That means there’s a lot of interviewing going on.
Regardless of which side of the process you’re on (interviewee or interviewer), we’re all looking for the best fit.
A candidate might seek a firm with demonstrated work-life balance, for example. A law firm, on the other hand, may be seeking Ivy League candidates with prior trial experience.
What most of us spend too little time considering, however, are the red flags we should watch out for during the hiring process. These deserve more attention as we prepare for the interview process.
In this article, we’ll take a look at some of the biggest red flags, both from the perspective of the interviewee and the interviewing law firm.
Red flags for interviewees
As a job seeker, chances are good that you either really need a job or you’re really anxious to leave the firm you’re currently working for.
Either condition is a recipe for ignoring red flags during the interview process.

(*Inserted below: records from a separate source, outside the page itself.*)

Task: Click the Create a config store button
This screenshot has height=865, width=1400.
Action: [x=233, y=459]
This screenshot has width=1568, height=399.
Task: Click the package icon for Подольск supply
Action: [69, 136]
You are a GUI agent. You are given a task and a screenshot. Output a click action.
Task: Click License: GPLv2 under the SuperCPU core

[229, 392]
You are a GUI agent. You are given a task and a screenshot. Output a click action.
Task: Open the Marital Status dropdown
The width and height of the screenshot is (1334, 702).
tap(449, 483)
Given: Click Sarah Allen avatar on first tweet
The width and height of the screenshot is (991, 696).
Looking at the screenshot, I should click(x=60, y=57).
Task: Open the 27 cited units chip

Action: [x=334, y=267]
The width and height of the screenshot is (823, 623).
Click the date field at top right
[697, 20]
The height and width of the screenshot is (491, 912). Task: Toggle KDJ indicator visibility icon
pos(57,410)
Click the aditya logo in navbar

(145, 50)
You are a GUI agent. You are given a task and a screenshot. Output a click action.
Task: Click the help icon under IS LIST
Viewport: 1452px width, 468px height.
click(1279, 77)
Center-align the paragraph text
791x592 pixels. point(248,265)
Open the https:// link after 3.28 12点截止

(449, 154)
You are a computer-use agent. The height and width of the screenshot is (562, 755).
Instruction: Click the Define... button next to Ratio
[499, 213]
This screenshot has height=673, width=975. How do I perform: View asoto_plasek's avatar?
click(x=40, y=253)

We get it, but if you see these behaviors from the lawyers/firms you’re interviewing with, you should strongly consider taking a pass. Otherwise, you’re likely to have to go through the whole process again in the next few months.
#1: The interviewer is a no-show
Imagine this scenario:
You show up on time for your interview and check in with the people at reception. They’ve never heard of you, so you give them the name of the partner you spoke with. They call his office and learn from his assistant that he’s in court that morning, but that he’ll be back at noon and you should check back then.
Your interviewer is a no-show!
While miscommunications and mistakes happen, a situation like this tells you that these may not be people you want to work for.
The lack of organization and communication reeks of chaos. If they’re so unable to execute on something as simple as scheduling an interview, imagine what they’ll look like on the morning of a summary judgment motion deadline.
#2: The interviewer treats everyone but you poorly
Now, imagine this:
Your interviewer greets you warmly at the reception desk and asks you if you’d like anything to drink before you head into a conference room. Along the way, they’re all smiles and giggles with you.
But then you notice something. As they speak with colleagues and staff, they seem to be angry at everyone.
“Late again, Steve?”
“Carol, are you going to get that letter out today or do I have to get a temp in here to finish it?”
Without a doubt, there are ways for you to handle a rude interviewer professionally. If someone at the firm is rude to you during the interview, you know exactly what kind of legal boss they’re likely to be.
Odds are good that your interviewer will try to make the best first impression, though.
Pay attention to how they treat the other people at the firm, and consider whether you’ll be on the receiving end of those unpleasant missives if you get the job there.
#3: You’re being hired to fix a new problem for an old client
This red flag is a little harder to spot, but it happens all the time, especially in smaller firms.
Many small firms have what is referred to as a “horse” — i.e., one client who supplies so much work to the firm that it almost single-handedly pays for the whole operation. A good example is a small, transactional real-estate firm that has a large real-estate developer as a client.
Every now and again, that client will have an off-brand legal problem.
For example, let’s say the CEO of our real estate company is embroiled in a nasty divorce and wants the firm to handle the matter. You’re being interviewed for a position as the firm’s new family law litigator. The firm makes all sorts of promises about autonomy, independence, and substantive experience.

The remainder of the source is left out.